Stored records
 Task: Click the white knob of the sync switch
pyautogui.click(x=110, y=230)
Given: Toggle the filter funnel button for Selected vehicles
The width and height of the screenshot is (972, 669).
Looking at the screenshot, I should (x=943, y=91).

- What you need to do -
Start at the line with "Given: Toggle the" and stop at the end of the records. Write those lines out exactly and add nothing.

- Answer for the task -
Given: Toggle the filter funnel button for Selected vehicles
The width and height of the screenshot is (972, 669).
Looking at the screenshot, I should (x=943, y=91).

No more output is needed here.